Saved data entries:
Content starts
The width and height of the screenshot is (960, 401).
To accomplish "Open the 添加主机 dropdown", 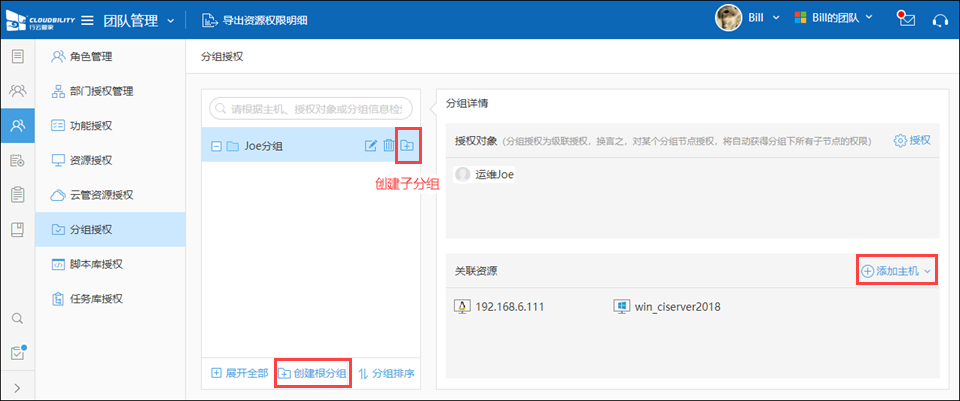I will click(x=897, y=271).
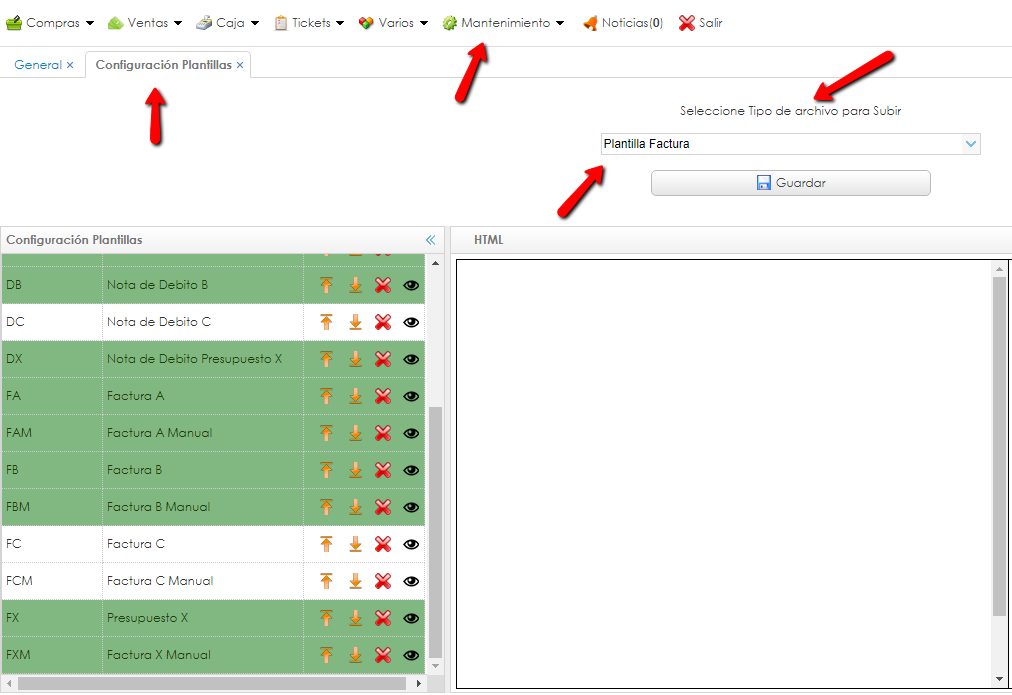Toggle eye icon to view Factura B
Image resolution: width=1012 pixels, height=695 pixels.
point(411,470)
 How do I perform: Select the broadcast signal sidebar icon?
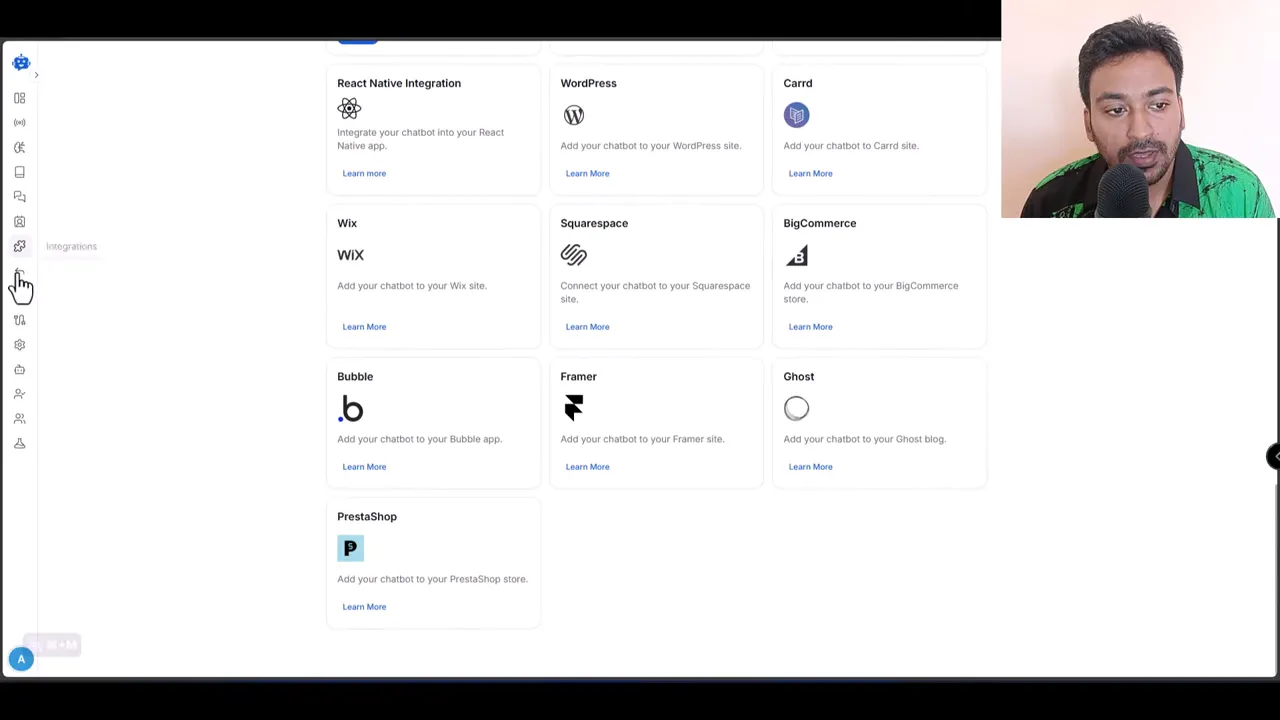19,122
Content ends
● ASSIGNED TASK:
In the records above, transcribe exactly the lines from the one containing "How do I perform: Select" through the last line, both included, and skip the pictures.

● SOLUTION TO THE PROBLEM:
 How do I perform: Select the broadcast signal sidebar icon?
19,122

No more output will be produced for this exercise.